## What this task involves
Write what comes next in the passage about Manuel Dorrego, picking up after its last sentence.

## Source passage
On this date in 1828, Argentine independence hero Manuel Dorrego was shot in Buenos Aires — a casualty of that country’s unfolding civil war.
Dorrego (English Wikipedia entry | the more detailed Spanish), the youngest son of a Portuguese merchant, became a brilliant soldier of his country with an adventuresome career in the Argentine War of Independence, at one point taking refuge in exile in Baltimore, U.S.
If one likes, that sojourn in a functioning republic firmed up Dorrego’s commitment to federalism — the principle that would animate a decades-long internal conflict over division of power in the newly independent state.
Argentina’s federalists approved a distribution of power to its constituent regions; the opposing unitarians wanted a strong central government in Buenos Aires.
And they did not confine their disputes to pamphlets.

## Raw data
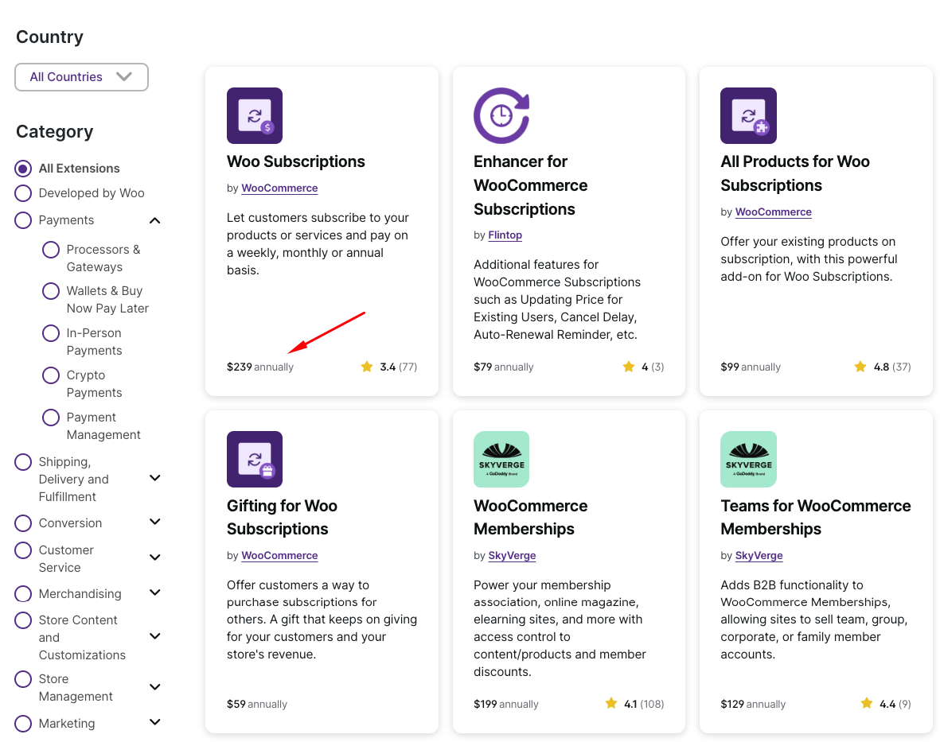Select the Wallets & Buy Now Pay Later filter
Screen dimensions: 940x742
tap(51, 291)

## In response
Resistance from the provinces to overweening Buenos Aires and Argentina’s unitarian first president Bernardino Rivadavia helped precipitate that gentleman’s fall from power and the dissolution of the national government.
Dorrego became Governor of Buenos Aires in August 1827, and exercised de facto head of state powers — for instance, he formally accepted the treaty ending hostilities in the Argentina-Brazil War.*
But a rough customer of the unitarian camp, Gen. Juan Lavalle, overthrew Dorrego’s government and mounted a terrifying purge of federales.**
Beginning, of course, with Dorrego himself, who was given one hour’s advance notice of his entirely extrajudicial shooting.
Most of the detailed information available online about this martyr is in Spanish — see here, here, here, and here, for instance.
* The fruit of this treaty was the independent state of Uruguay, as each side gave up trying to take that territory from the other by force.
** Until Lavalle was ousted by the next great unitarian leader, Juan Manuel de Rosas.
On this day..
- 1669: Susanna One-Ear
- 1856: Agesilao Milano, near-assassin
- 2009: One stoned and one shot by Islamic militants in Somalia
- 1943: The Massacre of Kalavryta
- Feast Day of St. Lucy
- 1949: John Wilson and Benjamin Roberts, Syd Dernley's first(s)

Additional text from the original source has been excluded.